6. Universal health care via private insurance. Not an awful choice, and certainly better than the status quo. You can read more about Satin's thinking here.
That said, I'd have to qualify this as the least radical of his radical-middle proposals. It just doesn't seem very inspired; I'm not sure why, exactly. Perhaps because, like HillaryCare, it's a rather incestuous private-public alternative to single-payer health care; private in name only, or PINO for short.
Why is this? Because the level of federal subsidation involved would be considerable. As we all know, health insurance is not cheap; divorced from the group rates achievable by employers, it is even more expensive. Much more expensive than auto insurance, which Satin compares it to. My guess is that the majority of taxpayers would have trouble paying for mandatory health insurance without some kind of subsidy. What results is an indirect subsidy to the health insurance providers; given what we know about subsidies, we can only expect it to increase over time.
7. Education reform via utopian fantasy. Okay, I shouldn't be so snarky. Actually, Satin and Miller are completely right on this topic; for all the promotion and criticism of NCLB, the need for competent, empowered teachers has much more to do with solving our educational system's woes. However, is the "grand bargain" Miller describes politically possible? My guess is that it's definitely NOT possible given the status quo; the Democrats would alienate a huge fragment of their base, and the Republicans have staked out a very different terrain with regard to education.

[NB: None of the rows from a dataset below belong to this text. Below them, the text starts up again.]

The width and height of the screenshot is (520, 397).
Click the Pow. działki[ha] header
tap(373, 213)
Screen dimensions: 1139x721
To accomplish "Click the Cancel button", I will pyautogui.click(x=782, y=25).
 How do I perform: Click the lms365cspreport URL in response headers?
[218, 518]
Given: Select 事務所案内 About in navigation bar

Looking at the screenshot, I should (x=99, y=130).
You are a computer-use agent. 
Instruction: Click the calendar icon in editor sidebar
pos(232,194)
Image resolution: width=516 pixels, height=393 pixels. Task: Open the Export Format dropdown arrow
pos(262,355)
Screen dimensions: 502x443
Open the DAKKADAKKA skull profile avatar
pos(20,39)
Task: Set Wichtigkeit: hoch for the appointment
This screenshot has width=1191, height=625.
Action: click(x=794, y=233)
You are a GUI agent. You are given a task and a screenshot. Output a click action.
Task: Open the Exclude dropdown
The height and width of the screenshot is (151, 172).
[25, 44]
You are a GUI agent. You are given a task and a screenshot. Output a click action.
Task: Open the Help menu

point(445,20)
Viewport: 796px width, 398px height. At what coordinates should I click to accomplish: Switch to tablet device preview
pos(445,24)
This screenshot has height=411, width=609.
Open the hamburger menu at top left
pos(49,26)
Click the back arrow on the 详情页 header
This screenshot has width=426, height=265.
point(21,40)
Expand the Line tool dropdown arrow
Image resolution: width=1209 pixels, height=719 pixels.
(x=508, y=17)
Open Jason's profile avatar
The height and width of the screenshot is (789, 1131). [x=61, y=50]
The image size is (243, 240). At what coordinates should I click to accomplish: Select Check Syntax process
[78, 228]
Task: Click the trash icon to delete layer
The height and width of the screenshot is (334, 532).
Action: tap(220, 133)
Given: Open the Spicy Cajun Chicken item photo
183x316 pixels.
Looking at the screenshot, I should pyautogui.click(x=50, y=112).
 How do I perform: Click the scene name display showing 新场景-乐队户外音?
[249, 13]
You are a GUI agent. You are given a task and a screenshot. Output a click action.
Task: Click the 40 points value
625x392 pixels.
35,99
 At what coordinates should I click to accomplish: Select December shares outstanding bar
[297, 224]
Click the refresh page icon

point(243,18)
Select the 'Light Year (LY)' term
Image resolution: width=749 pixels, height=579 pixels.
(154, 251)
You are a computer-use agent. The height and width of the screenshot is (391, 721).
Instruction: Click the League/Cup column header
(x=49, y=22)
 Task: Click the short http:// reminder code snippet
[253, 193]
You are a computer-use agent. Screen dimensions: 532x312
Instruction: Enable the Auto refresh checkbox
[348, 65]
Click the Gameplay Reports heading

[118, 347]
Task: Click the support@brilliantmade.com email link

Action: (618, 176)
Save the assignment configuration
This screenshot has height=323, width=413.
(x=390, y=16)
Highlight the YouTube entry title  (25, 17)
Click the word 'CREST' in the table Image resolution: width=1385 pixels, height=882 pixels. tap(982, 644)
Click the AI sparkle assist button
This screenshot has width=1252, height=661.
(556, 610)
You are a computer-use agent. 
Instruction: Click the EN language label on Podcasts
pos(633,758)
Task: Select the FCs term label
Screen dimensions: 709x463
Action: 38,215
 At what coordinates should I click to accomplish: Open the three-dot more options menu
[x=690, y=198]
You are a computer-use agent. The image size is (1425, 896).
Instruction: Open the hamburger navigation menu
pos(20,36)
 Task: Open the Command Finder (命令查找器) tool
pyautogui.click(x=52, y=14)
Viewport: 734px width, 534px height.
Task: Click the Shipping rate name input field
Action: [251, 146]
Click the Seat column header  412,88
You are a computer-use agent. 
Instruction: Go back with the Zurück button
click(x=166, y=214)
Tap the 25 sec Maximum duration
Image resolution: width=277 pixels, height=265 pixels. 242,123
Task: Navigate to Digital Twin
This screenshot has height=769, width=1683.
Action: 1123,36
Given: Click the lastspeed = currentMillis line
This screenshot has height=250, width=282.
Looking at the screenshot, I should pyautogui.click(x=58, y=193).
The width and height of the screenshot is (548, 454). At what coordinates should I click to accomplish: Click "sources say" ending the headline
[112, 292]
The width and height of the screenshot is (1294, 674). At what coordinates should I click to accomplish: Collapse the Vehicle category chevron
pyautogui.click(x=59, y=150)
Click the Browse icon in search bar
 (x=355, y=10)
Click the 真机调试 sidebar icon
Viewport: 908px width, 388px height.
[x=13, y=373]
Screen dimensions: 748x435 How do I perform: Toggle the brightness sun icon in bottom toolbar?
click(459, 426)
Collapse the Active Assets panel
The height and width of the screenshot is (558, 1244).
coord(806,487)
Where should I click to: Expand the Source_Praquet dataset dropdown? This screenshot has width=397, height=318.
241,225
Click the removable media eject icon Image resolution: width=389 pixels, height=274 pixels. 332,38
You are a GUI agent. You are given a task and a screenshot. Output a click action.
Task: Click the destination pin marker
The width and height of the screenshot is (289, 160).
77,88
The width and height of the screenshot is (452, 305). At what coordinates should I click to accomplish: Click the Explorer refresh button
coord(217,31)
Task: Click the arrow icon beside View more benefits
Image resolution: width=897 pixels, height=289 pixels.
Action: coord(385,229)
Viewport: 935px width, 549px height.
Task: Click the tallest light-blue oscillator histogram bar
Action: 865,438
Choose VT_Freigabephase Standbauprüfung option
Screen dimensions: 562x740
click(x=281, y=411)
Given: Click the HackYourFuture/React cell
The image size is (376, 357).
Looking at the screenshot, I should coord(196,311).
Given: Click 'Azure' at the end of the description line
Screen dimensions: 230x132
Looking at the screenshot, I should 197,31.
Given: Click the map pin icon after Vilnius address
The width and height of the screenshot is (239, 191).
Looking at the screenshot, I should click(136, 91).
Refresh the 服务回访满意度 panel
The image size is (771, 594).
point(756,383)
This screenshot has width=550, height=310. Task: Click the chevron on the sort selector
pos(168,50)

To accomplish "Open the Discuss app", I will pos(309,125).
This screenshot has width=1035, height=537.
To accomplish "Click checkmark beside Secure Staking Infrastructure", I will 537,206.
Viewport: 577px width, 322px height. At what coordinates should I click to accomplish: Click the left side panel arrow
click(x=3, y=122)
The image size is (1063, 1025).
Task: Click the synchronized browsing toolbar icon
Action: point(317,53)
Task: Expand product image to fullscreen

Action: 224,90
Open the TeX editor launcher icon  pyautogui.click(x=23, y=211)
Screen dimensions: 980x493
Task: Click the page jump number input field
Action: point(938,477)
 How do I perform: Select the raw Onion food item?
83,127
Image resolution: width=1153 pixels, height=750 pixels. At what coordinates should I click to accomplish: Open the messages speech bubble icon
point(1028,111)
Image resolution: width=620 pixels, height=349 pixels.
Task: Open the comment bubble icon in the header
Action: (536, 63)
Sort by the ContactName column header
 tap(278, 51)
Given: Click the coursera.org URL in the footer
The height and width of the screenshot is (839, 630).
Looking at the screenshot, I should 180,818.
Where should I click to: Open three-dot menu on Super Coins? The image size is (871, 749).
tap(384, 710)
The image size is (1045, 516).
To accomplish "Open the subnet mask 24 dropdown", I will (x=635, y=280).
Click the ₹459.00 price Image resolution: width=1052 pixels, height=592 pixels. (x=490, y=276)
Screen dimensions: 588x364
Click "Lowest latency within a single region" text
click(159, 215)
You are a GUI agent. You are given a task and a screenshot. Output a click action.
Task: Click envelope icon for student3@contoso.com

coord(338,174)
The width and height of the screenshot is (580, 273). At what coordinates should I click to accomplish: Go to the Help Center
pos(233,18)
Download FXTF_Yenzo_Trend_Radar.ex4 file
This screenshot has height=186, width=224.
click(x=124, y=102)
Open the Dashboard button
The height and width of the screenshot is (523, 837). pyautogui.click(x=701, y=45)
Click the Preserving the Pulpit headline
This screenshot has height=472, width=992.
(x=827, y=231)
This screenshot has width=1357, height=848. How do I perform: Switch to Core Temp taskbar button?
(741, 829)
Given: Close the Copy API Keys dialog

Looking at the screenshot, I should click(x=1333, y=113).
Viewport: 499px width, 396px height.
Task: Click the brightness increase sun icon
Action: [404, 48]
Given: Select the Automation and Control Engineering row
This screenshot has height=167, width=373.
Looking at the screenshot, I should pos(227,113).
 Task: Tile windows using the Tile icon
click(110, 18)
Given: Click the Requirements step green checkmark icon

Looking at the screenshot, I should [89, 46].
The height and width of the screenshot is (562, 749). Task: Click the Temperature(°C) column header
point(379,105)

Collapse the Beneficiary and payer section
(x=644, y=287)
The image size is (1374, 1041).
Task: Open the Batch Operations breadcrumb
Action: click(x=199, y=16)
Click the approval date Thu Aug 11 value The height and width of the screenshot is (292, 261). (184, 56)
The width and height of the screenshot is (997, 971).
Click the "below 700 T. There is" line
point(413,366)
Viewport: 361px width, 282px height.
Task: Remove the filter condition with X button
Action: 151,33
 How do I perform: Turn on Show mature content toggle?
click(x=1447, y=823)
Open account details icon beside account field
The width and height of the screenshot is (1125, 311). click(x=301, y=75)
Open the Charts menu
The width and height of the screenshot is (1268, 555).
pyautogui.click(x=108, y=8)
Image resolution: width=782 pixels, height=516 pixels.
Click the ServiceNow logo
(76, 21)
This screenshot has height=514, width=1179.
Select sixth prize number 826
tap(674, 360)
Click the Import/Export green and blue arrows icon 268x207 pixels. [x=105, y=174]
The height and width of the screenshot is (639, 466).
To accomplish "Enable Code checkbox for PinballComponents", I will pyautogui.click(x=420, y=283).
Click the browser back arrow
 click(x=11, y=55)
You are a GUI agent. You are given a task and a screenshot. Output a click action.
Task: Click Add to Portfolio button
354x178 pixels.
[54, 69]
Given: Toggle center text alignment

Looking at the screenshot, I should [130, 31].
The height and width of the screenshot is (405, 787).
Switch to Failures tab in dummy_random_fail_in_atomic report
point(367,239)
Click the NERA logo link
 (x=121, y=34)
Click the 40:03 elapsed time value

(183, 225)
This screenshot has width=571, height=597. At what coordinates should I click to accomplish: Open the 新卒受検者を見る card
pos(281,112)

8. Universal parental counseling and preschool. Took me by surprise. Seems like a good idea, but a little touchy-feelie.
9. A nest egg from birth for poor children. I find this and the next one to be the most intriguing of Satin's proposals. There are some problems with it -- for instance, the determination of who's eligible seems rather arbitrary. For instance, what if a poor kid's parents strike it rich five years later? Or worse, what if a non-eligible family has a crisis and becomes poor after the child is born? What protection is there if the market goes splat? But these don't seem like insurmountable challenges to me, and the expenditure is really pretty modest.
10. A national service draft. Not the most popular of Satin's proposals, if you look at the numbers -- but if done right, I think this would sell. Calls to service always resonate with people; I'd say one of the mistakes the current administration has made, actually, is not to call people to service more than it has. I remember when, about a year after 9/11, Bush gave a big speech about the importance of service, calling on every citizen to volunteer for 2 years. It was one of his more impressive speeches, and yet it was quickly forgotten, because there was no follow up.
Satin's proposal might help military recruitment; it would definitely help national guard and peace corps/americorps recruitment. It would help create a culture of service, which in a society that values competition and greed as much as ours seems wise to me. I'm in favor.
11. A whopping increase in foreign aid. I know amba's itching to give Satin a smackdown on this one. The basic problem with foreign aid is that so much of it ends up getting diverted away from the people who actually need it -- and so often goes to line a dictator's pockets. I don't know enough about Sachs' proposals to really say if he's right or not, but that would definitely be my major concern here.
12. Opening the agricultural and textile markets. I'm strongly in favor of this. However, it's relationship to #11 - which might very well act like a subsidy to third world farmers and weavers - needs to be considered. I know it's hard to be a family farmer in the third world; it ain't easy in the first world. If we remove our subsidies here and give them to farmers in other countries, I wouldn't blame our farmers for becoming seriously pissed off.